Data Mining:
Statistical Modeling and Learning from Data

Schedule (11-15 January)

	Monday General Concepts	Tuesday Linear Models	Wednesday Unsupervised ML Non-linear Models	Thursday SVM and VC theory	Friday Evaluation
9:30-10:30	Theory	Theory	Theory	Theory	Individual Evaluation
10:30-10:45	Break
10:45-11:45	Practice	Practice	Practice	Practice	Individual Evaluation
11:45-13:30	Lunch Break
13:30-14:30	Theory	Theory	Theory	Theory	Group Project
14:30-15:30	Theory	Practice	Theory	Theory
14:30-15:30	Theory	Practice	Theory	Theory
15:45-16:45	Practice		Practice	Practice	Group Project Presentation

Venue: ENS Lyon, site Monod, Amphi B (entrance from the 4th floor)
Time: 9:30 - 16:45
External participants who has no access to the building should contact Marton Karsai (marton.karsai@ens-lyon.fr) in advance.

Bibliography

- Yaser S. Abu-Mostafa, Malik Magdon-Ismail, Hsuan-Tien Lin, "Learning from Data", AMLBook 2012

- David J. Hand, Heikki Mannila, Padhraic Smyth, "Principles of Data Mining", MIT Press 2011

Final Project

One part of the final evaluation will be made through a group project with oral presentation of the results. The project will involve the submission of a solution to a Kaggle class competition. If you are not familiar to how Kaggle works, we strongly recommend you to try and make a submission to one of the competitions.

Lecture contents

General concepts of machine learning (learning problem, approximation-generalization, learning curve…)

Linear models ( linear regression, logistic regression, Lasso)

Non-linear models (SVM, naive Bayes, decision tree, neural networks)
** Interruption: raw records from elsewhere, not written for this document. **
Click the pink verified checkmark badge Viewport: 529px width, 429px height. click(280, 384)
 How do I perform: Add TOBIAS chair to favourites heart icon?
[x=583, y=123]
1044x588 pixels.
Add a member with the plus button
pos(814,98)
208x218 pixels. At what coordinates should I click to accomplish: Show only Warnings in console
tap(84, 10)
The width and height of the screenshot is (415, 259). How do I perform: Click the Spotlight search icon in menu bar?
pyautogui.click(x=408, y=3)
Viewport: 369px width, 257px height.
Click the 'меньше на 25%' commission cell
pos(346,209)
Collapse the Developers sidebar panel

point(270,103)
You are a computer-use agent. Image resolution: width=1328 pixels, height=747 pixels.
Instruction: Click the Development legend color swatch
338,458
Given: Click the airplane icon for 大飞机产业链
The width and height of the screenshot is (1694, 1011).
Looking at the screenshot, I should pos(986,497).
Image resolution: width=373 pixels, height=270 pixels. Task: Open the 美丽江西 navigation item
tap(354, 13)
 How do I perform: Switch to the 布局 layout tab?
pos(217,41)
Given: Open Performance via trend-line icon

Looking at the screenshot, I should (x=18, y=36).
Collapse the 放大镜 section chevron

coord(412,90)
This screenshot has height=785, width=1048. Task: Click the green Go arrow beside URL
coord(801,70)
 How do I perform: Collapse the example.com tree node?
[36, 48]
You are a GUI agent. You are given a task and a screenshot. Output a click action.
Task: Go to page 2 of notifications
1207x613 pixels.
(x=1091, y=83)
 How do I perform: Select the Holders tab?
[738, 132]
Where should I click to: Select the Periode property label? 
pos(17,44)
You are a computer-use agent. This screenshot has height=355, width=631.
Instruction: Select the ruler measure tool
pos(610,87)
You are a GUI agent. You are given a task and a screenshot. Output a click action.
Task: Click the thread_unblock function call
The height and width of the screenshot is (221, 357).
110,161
Unsupervised ML (SVD, NMF, k-means, text analysis)

General Description

The course aims to provide basic skills for analysis and statistical modeling of data, with special attention to machine learning both supervised and unsupervised. An important objective of the course is the operational knowledge of the techniques and algorithms treated, and for this aim the lectures will focus on both theoretical and practical aspects of machine learning, and for the practical part it is required to have a good knowledge of programming, preferentially in Python language. The expected outcomes include (1) understanding the theoretical foundations of machine learning and (2) ability to use some Python libraries for machine learning in the context of simple applications.

Topics will include:

The major paradigms of learning from data, the learning problem, the feasibility of learning
The architecture of machine learning algorithms: model structure, scoring, and model selection The theory of generalization, model complexity, the approximation/generalization trade-off, bias and variance, the learning curve
Score functions and optimization techniques. Gradient descent and stochastic gradient descent.
Validation and Cross-Validation: validation set, leave-one-out cross validation, K-fold cross-validation
Linear Models: linear classification, linear regression, ordinary least squares, logistic regression, nonlinear transformations
Nonlinear models for classification: support vector machines, tree models, nearest-neighbor methods, Naive Bayes
Overfitting and Regularization: model complexity and overfitting, commonly used regularizers, Lasso.
Unsupervised learning: cluster analysis, the K-means algorithm, hierarchical clustering
Feature selection and dimensionality reduction: Singular Value Decomposition, Matrix Factorisation
Information retrieval, text representation and classification, term weighting

Overview of the theoretical aspects of machine learning will be followed by the application of algorithms in real problems such as: image classification, text mining, spam detection… The exercises will be implemented with the help of an interactive Python environment, with the use of standard tools for data analysis and visualization, such as the Scientific Python stack, ScikitLearn, Pandas and NLTK.

Material required

Each participant will be asked to bring a personal computer (laptop,...) (at least one for two participants) which will be used intensively during the practical lessons and the project development sessions. It should have Wifi and the Anaconda Python distribution installed. The Anaconda distribution can be downloaded [here].
The project defense will also require each group of participants to produce slides for their presentation (powerpoint, keynote or latex/PDF)
In case you would not be able to bring your own computer, we ask you to contact the secretary [mail] as soon as possible to secure a reservation of a laptop for you (very limited quantity, first asked first served).